In other words, for us as we are, this thing we call death which we cannot see and grasp and understand has a greater power of releasing the sense of Transcendence within us than anything else. In some extraordinary way we touch Ultimate Reality. But we do realise Transcendence when there is this shattering experience.
The question arises, what is it that keeps us in ignorance? What is it that makes the truth of things, the reality of Transcendence itself, a mystery to us, shut away from us? For in actual fact we are Transcendence embodied. Out of the Totality each of us comes, into that Totality we dissolve again. The final resolution, the final fulfilment of our life is through death, strange as it may sound. If we can see the real nature of death, then all the loss and sorrow associated with death disappears, and we see that death is life’s immortal twin.
Is it not my own ignorance, my own incapacity to be aware of the whole truth immediately here now, which makes me split the one reality of life, Eternal Life, into its two components, birth and death? Is it not my own incapacity to weld time and space together in my full consciousness, in my full awareness, which makes time uni-directional for me? And I remain bound in this prison-house of past, present and a future to come for me. If I only awake to the fact that I, the individual, am but a temporal manifestation of the One Total Reality, which ex-presses me, that is, presses me out of itself as a finite limited creature, and then reabsorbs me into its own overriding Totality at what I call death! Is it not my ignorance of that and my incapacity to be aware of that from moment to moment which makes me split up Eternity and see it as uni-directional time, a past, a present, a future? This is not to deny the fact that we human beings do experience life in terms of a beginning, a proceeding and a dying. But we separate the processes. We do not see that all three take place simultaneously from split second to split second.

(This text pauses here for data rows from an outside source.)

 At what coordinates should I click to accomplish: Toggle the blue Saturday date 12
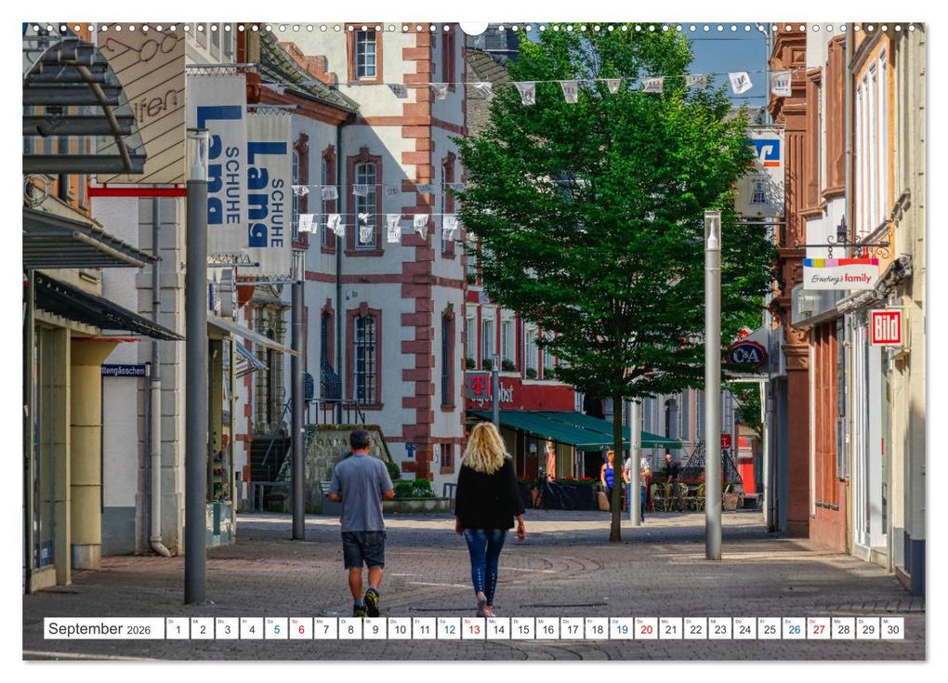click(x=450, y=631)
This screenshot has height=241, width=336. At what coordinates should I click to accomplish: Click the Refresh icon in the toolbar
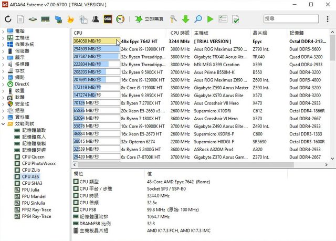[8, 19]
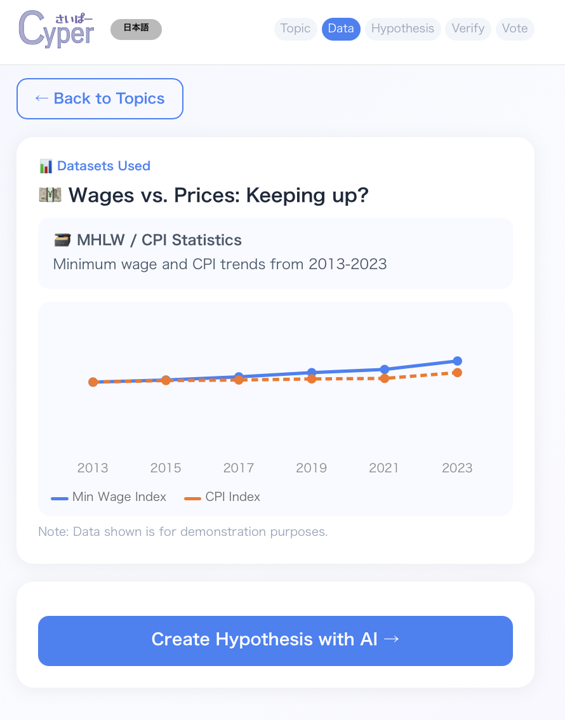The image size is (565, 720).
Task: Switch language using the 日本語 toggle
Action: pyautogui.click(x=136, y=30)
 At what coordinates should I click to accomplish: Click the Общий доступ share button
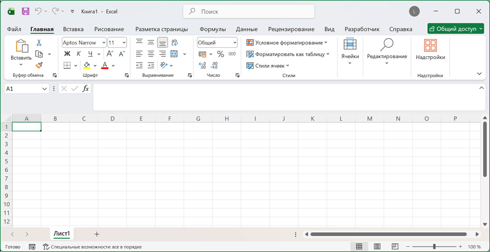pyautogui.click(x=456, y=29)
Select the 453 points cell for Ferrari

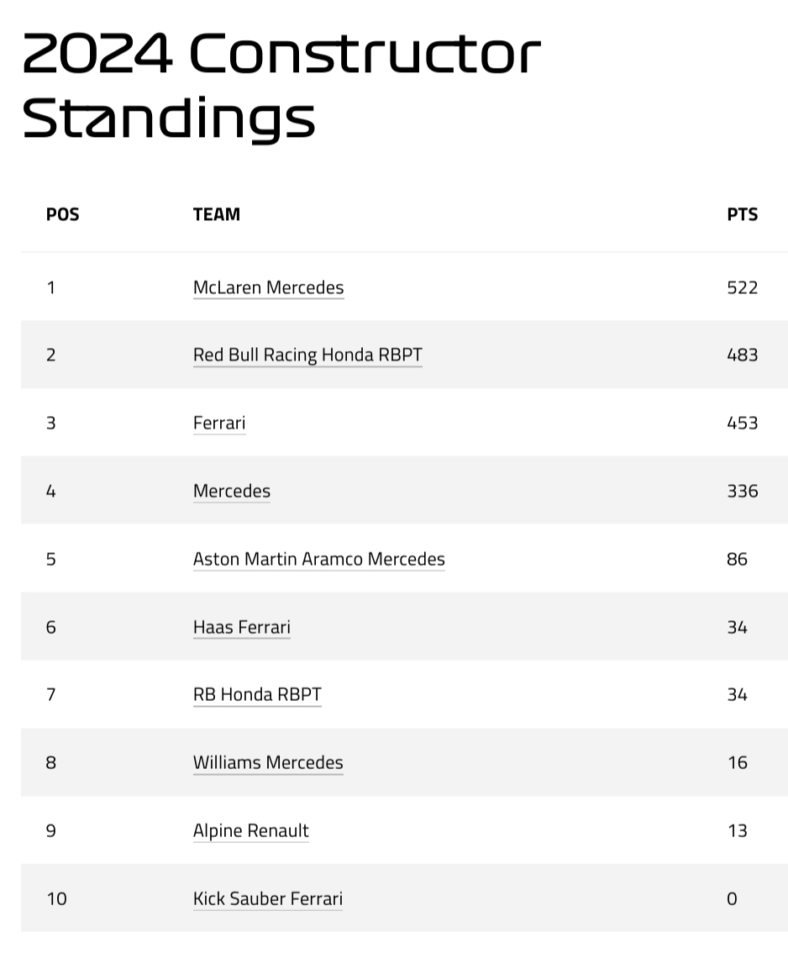pyautogui.click(x=742, y=423)
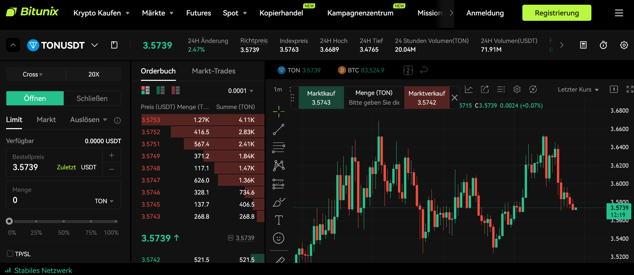Set the amount slider to 50%
The width and height of the screenshot is (634, 275).
pyautogui.click(x=64, y=221)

Why don’t we see that? It is because, amongst other things, we desire to hold that which is here at the moment and not let it go. We are enamoured of that which we like which is here present, and we grasp it, we want it to stay like that. This is to deny the nature of life itself, which is a perpetual transmutation of the Totality, in which the state that was transmutes, and there is new creation immediately. This is what we cannot understand. So it is a shortcoming of our understanding which makes us break up Eternity into components which hold us in bondage, the components of birth, procedure and death.
That is one aspect of it. The other aspect is that we have fear in us. We feel insecure, and whatsoever is comfortable and pleasant in the moment therefore we desire to hold because we believe it spells security. But security in our sense really means stagnation, not growth, not transformation, not the change from one condition of eternal beauty and marvel into the very next manifestation of that same beauty and marvel. It is our fear; that fear is born of ignorance of course. We fear the unknown, so we desire to hold back the process of life. No one can do it. Therefore we suffer because of that.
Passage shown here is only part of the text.